------ Texte fourni

Référence : 2008 CF 87

Montréal (Québec), le 23 janvier 2008

En présence de Monsieur le juge Martineau

 

ENTRE :

CHANEL S. DE R.L., et

CHANEL INC.

demanderesses

 

et

 

 

GENÈVE ACCESSOIRES INC.

BIJOUTERIE GENÈVE INC.,

HENRI SEBAG ET/OU LA PERSONNE PHYSIQUE

OU MORALE FAISANT AFFAIRES

SOUS LE NOM COMMERCIAL GENÈVE ET/OU

GENÈVE ACCESSOIRE À LA PLACE ALEXIS NIHON,

1500 ATWATER, MONTRÉAL (QUÉBEC) ET

AU CENTRE LAVAL, 1600 LE CORBUSIER, CHOMEDEY, LAVAL

 

défendeurs

 

 

MOTIFS DE L’ORDONNANCE ET ORDONNANCE

 

[1]               Par requête déposée à la Cour le 5 avril 2007 (la requête en annulation), les défendeurs sollicitent conformément à l'article 399 des Règles des Cours fédérales, DORS/98-106 telles que modifiées (les Règles), une ordonnance annulant le jugement par défaut prononcé contre eux le 22 mars 2007. Les défendeurs demandent également l’annulation de la déclaration amendée des demanderesses datée du 1er décembre 2006 ainsi que des dommages-intérêts exemplaires de 150 000 $ pour M. Sebag « pour atteinte à sa réputation et […] ceci démotivera des compagnies multinationales […] à ne pas intenter des poursuites judiciaires de façon cavalière et à ne plus utiliser de façon abusive le système de justice canadien. »

 

[2]               Les demanderesses, Chanel S. de R.L. et Chanel Inc. (collectivement, Chanel), sont les propriétaires inscrites des marques de commerce no 143,648; 345,284; 339,904 et UCA 18537, enregistrées dans le registre canadien des marques de commerce. Le 5 octobre 2006, Chanel dépose à l’encontre des défendeurs une déclaration dans laquelle elle affirme que les défendeurs violent ses droits dans les marques de commerce visées par les numéros d’enregistrement 345, 284 et UCA18537 (les marques de commerce CHANEL).   Les 7 novembre et 1er décembre 2006, Chanel dépose des déclarations modifiées.  Les défendeurs ne déposent aucune défense. Le délai de 30 jours prescrit par l’article 204 des Règles est expiré au moment où Chanel présente une requête ex parte en vue d'obtenir de la Cour un jugement par défaut.

------------

■ Objectif de la tâche ■
Recopiez sans aucune modification le passage de la décision concernant Chanel qui commence par « [2]               Les demanderesses, Chanel » et se termine par « jugement par défaut. ».

------ Données fournies

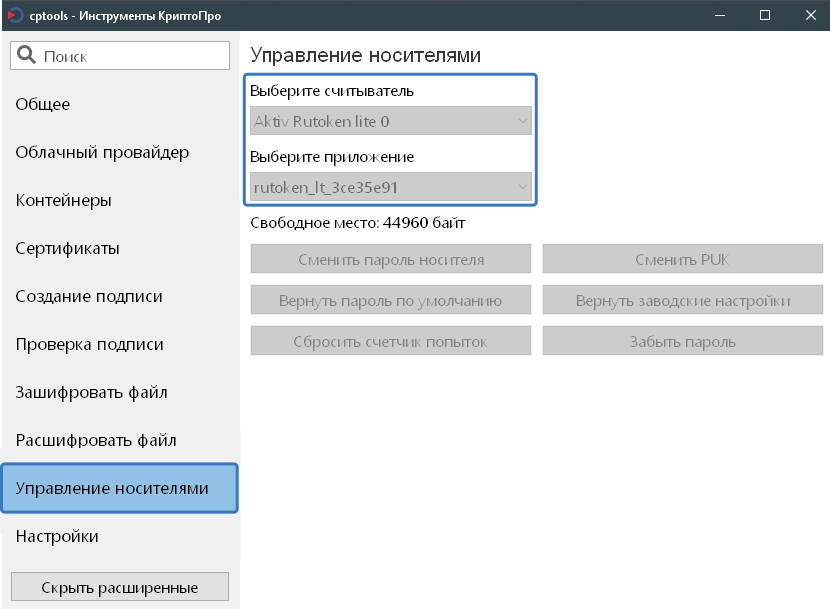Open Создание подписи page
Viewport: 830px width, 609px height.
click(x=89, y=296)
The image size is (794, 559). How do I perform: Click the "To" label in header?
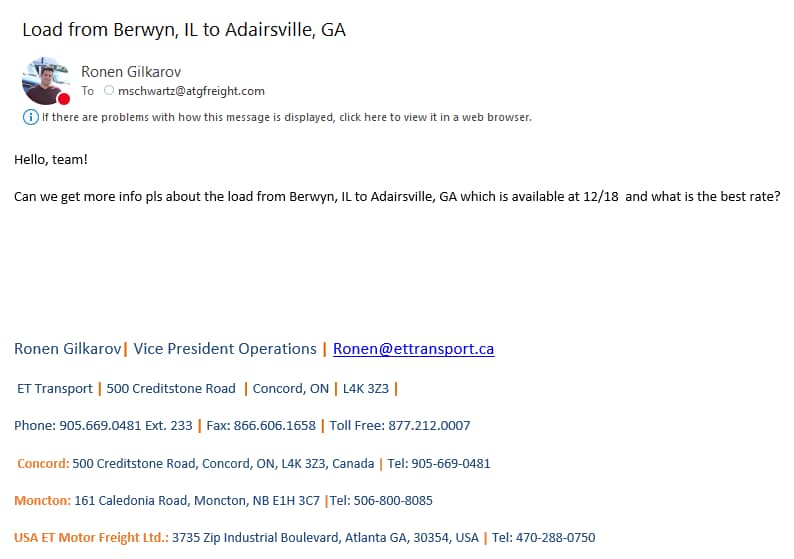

------------

■ Résultat attendu ■
[2]               Les demanderesses, Chanel S. de R.L. et Chanel Inc. (collectivement, Chanel), sont les propriétaires inscrites des marques de commerce no 143,648; 345,284; 339,904 et UCA 18537, enregistrées dans le registre canadien des marques de commerce. Le 5 octobre 2006, Chanel dépose à l’encontre des défendeurs une déclaration dans laquelle elle affirme que les défendeurs violent ses droits dans les marques de commerce visées par les numéros d’enregistrement 345, 284 et UCA18537 (les marques de commerce CHANEL).   Les 7 novembre et 1er décembre 2006, Chanel dépose des déclarations modifiées.  Les défendeurs ne déposent aucune défense. Le délai de 30 jours prescrit par l’article 204 des Règles est expiré au moment où Chanel présente une requête ex parte en vue d'obtenir de la Cour un jugement par défaut.